WHAT NEEDS TO BE DONE
For this exercise, restate word for word only the lines from the one containing "Screen dimensions: 738x466" through the last line below. Pictures do not get copied.

SUPPLIED MATERIAL
=== Begin Enclosure ===

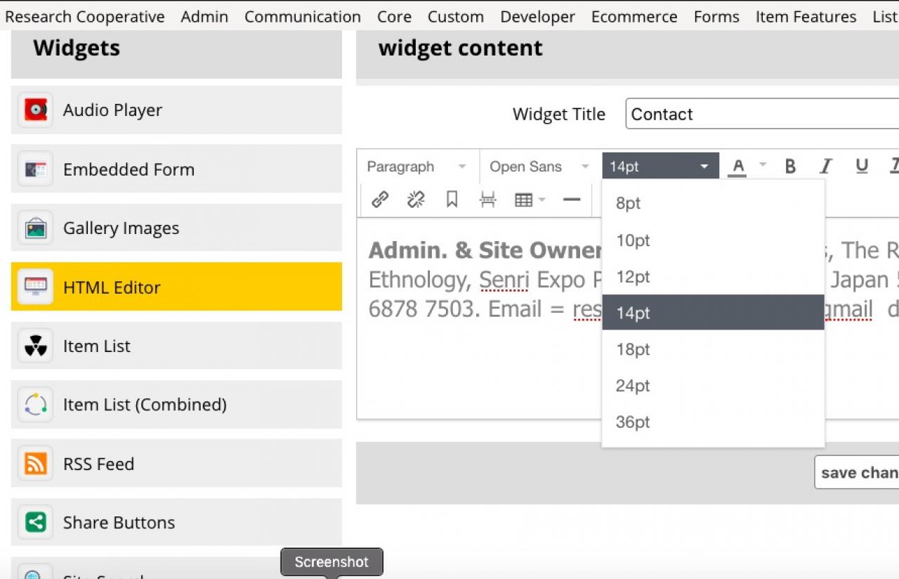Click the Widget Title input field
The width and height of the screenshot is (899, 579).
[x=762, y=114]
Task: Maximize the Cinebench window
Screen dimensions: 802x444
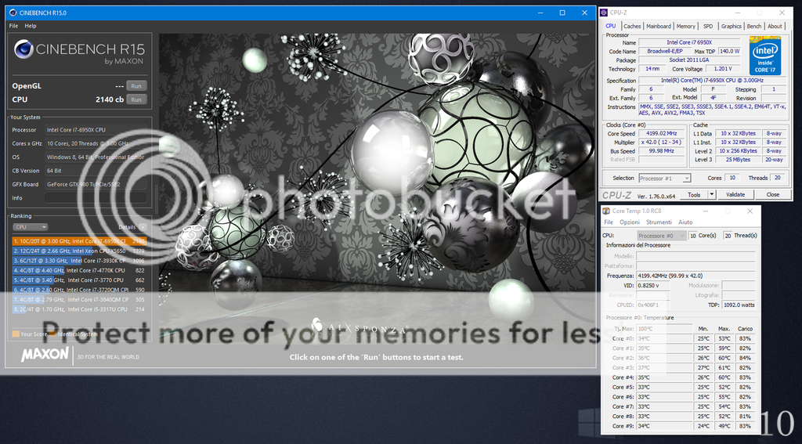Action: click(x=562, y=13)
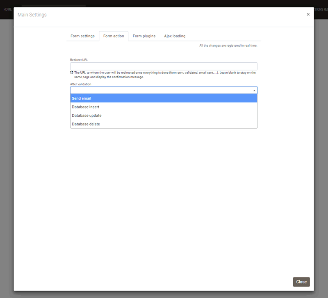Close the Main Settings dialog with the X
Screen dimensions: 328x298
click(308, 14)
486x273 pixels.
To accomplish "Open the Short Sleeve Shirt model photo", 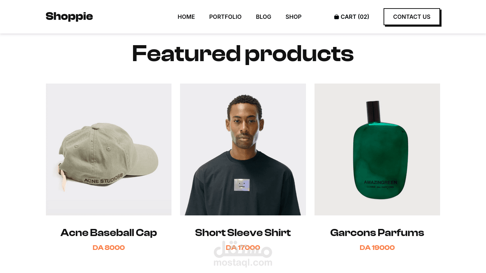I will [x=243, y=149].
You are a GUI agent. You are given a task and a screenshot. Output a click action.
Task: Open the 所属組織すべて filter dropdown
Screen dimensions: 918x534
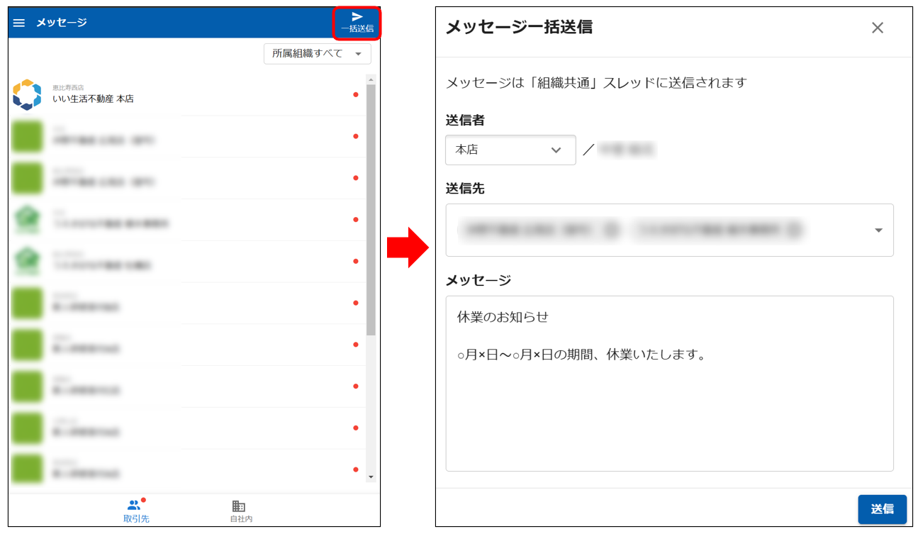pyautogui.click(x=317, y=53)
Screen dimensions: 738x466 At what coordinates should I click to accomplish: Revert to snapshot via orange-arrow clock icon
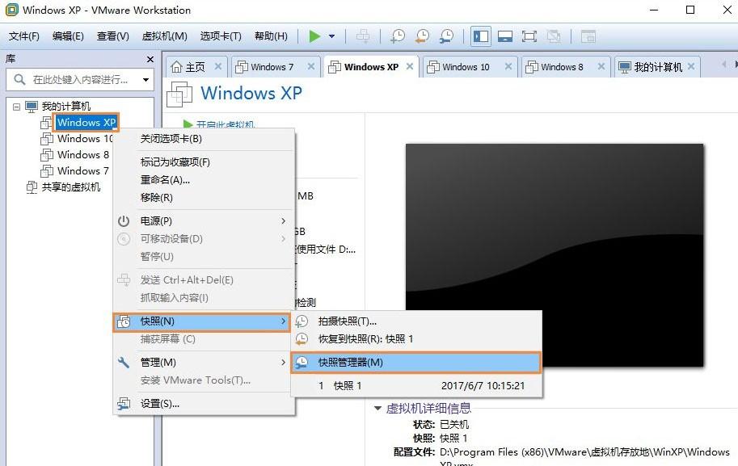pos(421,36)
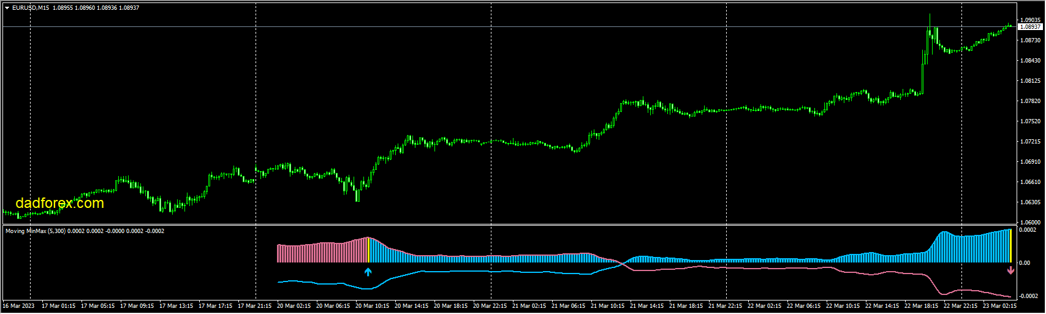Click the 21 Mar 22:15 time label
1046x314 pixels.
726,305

=== End Enclosure ===

RESULT FOR THIS TASK
Screen dimensions: 738x466 At what coordinates should I click to accomplish: Revert to snapshot via orange-arrow clock icon
pos(421,36)
Click the 21 Mar 22:15 time label
1046x314 pixels.
726,305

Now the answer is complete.